Dans le domaine militaire, Londres et Paris vont multiplier par cinq la capacité de leur force conjointe, passant du niveau brigade à celui d’un corps d’armée de 50 000 hommes, prêt à intervenir pour l’OTAN ou en coalition européenne. Un renforcement jugé crucial face aux menaces russes. Macron a annoncé que le chef d’état-major français détaillera dès demain l’actualisation de la stratégie nationale, évoquant la nécessité d’un effort collectif face à “une Russie qui consacre 40 % de son budget à l’armement”.
La France et le Royaume-Uni accélèrent aussi leurs projets communs de missiles, travaillent sur de nouveaux missiles de défense et de frappe en profondeur, et renforcent leur collaboration dans l’intelligence artificielle, l’espace, le cyber et la lutte contre les manipulations de l’information, afin de faire face aux menaces hybrides et de crédibiliser l’autonomie stratégique européenne au sein de l’OTAN.
Emmanuel Macron a insisté sur la nécessité de renforcer la coopération franco-britannique contre les manipulations de l’information, domaine qui serait devenu stratégique à l’heure où États et groupes privés exploiteraient l’intelligence artificielle pour diffuser de fausses informations à grande échelle, selon le président.
Il a évoqué un renforcement des moyens dans la lutte contre la propagande numérique, le cyberespionnage et les ingérences informationnelles, soulignant que “nos deux pays font face à des menaces hybrides de plus en plus sophistiquées, qui visent à saper nos démocraties de l’intérieur”. Keir Starmer a, lui, rappelé que “les réponses faciles relèvent du populisme” et que seule une action concertée et rationnelle permettra de contrer ces attaques insidieuses.

· · ·

● **CONSIGNE**
Traduisez en anglais cette phrase de l'extrait : « Macron a annoncé que le chef d’état-major français détaillera dès demain l’actualisation de la stratégie nationale, évoquant la nécessité d’un effort collectif face à “une Russie qui consacre 40 % de son budget à l’armement”. » Le matériel ci-dessous n'est pas nécessaire.

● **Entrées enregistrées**

· · ·

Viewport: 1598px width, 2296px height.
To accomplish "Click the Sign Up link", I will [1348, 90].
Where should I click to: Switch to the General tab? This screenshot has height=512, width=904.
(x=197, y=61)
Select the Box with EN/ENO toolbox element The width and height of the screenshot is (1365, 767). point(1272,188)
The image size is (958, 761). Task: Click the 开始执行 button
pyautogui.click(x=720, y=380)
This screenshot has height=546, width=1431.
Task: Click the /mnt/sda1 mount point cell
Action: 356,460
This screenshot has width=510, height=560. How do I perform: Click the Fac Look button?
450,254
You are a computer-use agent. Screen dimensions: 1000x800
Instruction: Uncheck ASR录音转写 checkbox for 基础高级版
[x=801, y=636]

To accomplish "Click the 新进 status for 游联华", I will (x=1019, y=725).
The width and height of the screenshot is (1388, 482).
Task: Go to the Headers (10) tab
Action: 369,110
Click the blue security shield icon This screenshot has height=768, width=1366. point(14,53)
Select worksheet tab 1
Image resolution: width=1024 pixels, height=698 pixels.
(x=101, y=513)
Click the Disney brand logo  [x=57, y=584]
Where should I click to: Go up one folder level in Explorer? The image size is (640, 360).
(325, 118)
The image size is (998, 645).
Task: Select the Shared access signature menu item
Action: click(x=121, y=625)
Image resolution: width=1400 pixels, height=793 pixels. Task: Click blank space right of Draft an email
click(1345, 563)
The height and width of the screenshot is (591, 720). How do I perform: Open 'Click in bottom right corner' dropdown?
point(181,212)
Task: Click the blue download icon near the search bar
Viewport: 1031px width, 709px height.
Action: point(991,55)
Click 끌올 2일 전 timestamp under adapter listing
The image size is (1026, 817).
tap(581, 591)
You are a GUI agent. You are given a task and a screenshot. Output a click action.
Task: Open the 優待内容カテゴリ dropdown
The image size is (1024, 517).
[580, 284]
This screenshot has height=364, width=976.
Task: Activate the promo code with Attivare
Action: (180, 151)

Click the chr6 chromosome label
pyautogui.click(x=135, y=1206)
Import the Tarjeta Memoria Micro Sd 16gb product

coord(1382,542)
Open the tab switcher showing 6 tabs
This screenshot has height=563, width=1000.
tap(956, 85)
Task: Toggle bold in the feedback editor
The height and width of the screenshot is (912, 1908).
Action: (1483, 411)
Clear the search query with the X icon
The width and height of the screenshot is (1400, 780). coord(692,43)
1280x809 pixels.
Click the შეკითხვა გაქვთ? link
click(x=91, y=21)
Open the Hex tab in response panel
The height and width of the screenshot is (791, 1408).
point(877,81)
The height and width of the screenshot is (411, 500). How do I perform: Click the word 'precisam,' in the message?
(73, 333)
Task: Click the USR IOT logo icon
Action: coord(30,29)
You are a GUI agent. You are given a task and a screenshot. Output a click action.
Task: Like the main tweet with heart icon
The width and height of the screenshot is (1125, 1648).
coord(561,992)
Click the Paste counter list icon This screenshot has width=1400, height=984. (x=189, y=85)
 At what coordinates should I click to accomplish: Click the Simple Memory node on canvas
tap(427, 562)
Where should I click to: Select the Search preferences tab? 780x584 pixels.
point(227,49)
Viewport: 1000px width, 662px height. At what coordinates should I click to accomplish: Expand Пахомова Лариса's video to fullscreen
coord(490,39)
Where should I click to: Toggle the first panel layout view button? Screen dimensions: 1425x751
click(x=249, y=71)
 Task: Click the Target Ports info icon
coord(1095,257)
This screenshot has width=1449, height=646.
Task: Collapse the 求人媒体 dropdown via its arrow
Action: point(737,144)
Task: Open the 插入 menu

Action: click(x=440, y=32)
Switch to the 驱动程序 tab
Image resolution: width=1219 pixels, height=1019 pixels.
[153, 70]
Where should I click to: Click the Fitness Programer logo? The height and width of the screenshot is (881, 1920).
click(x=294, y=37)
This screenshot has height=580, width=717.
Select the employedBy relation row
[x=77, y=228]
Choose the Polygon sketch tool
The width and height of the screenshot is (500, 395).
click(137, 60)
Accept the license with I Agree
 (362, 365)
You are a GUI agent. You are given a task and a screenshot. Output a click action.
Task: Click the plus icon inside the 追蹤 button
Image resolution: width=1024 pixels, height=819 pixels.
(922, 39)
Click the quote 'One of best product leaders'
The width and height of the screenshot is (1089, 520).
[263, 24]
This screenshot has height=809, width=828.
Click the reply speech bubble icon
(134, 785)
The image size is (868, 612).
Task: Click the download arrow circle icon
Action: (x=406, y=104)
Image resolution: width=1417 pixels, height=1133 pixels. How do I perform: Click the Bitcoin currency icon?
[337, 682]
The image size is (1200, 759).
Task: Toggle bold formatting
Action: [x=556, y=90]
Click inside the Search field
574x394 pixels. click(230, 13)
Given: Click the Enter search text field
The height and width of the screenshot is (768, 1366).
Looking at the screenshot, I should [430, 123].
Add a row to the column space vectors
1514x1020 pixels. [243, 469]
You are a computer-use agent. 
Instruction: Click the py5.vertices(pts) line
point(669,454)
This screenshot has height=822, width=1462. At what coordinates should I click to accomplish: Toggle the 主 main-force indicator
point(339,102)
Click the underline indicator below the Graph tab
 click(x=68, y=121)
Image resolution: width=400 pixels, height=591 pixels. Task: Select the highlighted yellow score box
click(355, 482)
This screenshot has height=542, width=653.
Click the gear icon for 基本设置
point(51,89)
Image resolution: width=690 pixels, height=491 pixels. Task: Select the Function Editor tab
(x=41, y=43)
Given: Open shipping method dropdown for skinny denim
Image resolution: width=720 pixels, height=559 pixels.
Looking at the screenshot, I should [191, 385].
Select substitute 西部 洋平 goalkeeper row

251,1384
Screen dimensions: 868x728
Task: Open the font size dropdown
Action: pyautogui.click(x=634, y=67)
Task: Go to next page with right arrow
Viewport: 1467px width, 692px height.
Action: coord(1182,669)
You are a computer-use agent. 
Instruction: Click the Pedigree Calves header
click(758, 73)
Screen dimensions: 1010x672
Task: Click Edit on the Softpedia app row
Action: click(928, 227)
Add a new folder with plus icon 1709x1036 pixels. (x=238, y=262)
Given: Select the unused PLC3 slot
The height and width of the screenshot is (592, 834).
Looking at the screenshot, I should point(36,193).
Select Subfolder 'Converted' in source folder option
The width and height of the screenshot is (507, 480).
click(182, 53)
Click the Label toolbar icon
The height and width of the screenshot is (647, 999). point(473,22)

· · ·

● **RÉPONSE**
Macron announced that the French chief of staff will lay out the update to the national strategy as early as tomorrow, citing the need for a collective effort in the face of "a Russia that devotes 40% of its budget to weapons."